Set problem: Reproduce the lines below word for word, starting at the line that contains "Given: Open the Fuse" and ending at the line that contains "point(182,71)", with both of those lines included.

Material for this exercise:
---*---
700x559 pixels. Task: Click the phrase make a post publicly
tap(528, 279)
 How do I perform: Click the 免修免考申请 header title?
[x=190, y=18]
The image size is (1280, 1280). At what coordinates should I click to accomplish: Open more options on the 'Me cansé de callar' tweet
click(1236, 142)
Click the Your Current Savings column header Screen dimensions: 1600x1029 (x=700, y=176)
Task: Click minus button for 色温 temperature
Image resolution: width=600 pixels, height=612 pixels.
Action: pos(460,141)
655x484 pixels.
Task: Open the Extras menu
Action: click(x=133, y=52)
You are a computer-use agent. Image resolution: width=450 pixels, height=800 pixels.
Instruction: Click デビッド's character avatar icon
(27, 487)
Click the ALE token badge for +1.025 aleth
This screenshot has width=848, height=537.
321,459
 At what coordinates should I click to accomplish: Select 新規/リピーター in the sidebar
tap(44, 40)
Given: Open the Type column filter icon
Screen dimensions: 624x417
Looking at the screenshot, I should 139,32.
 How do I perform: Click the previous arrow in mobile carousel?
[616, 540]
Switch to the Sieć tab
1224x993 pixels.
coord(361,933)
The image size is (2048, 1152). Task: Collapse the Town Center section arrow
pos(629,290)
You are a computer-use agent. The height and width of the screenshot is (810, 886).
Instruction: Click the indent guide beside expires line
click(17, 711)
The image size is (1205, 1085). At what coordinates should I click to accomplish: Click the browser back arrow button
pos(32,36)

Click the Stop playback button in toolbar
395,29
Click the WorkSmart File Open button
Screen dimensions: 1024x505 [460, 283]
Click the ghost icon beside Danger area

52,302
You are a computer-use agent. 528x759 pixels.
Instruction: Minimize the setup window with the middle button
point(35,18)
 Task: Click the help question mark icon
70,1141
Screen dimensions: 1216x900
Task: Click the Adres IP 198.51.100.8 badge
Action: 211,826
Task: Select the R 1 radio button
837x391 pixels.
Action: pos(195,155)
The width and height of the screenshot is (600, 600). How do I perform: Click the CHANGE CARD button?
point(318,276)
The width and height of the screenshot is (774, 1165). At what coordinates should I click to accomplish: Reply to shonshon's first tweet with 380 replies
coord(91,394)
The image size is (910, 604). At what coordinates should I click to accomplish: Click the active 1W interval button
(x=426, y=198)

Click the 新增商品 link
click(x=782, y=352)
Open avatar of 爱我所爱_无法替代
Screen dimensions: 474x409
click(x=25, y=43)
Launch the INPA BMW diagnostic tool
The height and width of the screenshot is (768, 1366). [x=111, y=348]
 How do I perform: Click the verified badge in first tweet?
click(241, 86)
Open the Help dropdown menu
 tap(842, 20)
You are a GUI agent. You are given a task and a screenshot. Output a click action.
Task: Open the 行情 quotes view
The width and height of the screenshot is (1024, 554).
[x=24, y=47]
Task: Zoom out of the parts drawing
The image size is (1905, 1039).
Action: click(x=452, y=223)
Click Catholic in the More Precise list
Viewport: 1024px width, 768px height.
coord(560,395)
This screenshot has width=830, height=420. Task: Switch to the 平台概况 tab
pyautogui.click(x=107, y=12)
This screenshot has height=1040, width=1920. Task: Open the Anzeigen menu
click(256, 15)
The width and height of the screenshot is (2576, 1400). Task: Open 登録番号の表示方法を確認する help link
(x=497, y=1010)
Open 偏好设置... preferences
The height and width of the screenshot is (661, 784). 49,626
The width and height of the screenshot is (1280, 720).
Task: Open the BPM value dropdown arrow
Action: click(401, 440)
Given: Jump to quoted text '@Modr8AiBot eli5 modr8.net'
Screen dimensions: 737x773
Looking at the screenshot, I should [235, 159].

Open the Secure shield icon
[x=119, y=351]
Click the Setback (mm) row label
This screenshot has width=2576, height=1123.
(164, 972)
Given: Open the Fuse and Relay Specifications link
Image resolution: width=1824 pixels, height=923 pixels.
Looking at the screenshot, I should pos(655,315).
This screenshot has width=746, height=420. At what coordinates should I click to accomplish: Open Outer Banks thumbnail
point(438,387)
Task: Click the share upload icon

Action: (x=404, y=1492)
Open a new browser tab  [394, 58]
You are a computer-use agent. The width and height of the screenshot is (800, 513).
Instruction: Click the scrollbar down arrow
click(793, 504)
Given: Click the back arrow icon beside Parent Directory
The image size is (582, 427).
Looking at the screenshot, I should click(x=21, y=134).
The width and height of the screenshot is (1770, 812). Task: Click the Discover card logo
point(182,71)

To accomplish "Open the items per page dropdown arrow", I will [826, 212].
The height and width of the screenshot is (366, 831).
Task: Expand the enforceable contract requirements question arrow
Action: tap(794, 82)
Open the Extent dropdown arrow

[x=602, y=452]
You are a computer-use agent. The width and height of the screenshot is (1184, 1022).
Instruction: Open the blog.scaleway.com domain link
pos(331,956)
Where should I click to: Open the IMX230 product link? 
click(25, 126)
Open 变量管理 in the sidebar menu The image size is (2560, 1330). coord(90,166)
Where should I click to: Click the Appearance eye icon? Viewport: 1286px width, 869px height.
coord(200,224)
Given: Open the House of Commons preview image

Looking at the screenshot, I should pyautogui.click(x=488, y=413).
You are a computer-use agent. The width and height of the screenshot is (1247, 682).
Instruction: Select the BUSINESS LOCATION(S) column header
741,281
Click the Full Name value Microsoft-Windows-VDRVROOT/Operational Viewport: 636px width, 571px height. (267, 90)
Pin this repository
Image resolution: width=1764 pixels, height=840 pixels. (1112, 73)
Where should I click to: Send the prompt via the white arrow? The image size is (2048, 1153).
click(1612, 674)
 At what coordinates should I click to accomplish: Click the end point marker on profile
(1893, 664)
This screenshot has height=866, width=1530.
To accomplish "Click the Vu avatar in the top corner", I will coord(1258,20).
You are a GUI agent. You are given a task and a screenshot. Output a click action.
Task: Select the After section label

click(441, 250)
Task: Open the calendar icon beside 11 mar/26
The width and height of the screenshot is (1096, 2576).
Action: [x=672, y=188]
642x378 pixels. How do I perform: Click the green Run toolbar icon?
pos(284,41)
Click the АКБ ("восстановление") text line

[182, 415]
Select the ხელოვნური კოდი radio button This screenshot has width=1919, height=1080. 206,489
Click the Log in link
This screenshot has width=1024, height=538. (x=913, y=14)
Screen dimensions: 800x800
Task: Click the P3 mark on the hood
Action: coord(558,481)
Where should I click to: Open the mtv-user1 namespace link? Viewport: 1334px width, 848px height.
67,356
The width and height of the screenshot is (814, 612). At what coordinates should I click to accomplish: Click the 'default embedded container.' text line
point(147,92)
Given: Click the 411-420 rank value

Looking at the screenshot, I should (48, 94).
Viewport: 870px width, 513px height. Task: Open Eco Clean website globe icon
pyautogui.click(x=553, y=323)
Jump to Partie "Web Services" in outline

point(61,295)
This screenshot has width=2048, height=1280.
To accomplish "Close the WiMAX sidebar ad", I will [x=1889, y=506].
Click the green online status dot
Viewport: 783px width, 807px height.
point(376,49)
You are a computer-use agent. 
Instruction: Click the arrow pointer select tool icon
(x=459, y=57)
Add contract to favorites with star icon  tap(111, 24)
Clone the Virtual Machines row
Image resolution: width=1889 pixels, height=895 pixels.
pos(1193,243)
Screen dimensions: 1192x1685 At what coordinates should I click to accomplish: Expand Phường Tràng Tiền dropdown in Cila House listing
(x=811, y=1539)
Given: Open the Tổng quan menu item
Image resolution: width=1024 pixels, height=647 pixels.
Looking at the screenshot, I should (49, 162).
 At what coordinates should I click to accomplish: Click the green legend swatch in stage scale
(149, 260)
---*---
Response to this exercise:
Given: Open the Fuse and Relay Specifications link
Image resolution: width=1824 pixels, height=923 pixels.
Looking at the screenshot, I should pos(655,315).
This screenshot has width=746, height=420. At what coordinates should I click to accomplish: Open Outer Banks thumbnail
point(438,387)
Task: Click the share upload icon

Action: (x=404, y=1492)
Open a new browser tab  [394, 58]
You are a computer-use agent. The width and height of the screenshot is (800, 513).
Instruction: Click the scrollbar down arrow
click(793, 504)
Given: Click the back arrow icon beside Parent Directory
The image size is (582, 427).
Looking at the screenshot, I should click(x=21, y=134).
The width and height of the screenshot is (1770, 812). Task: Click the Discover card logo
point(182,71)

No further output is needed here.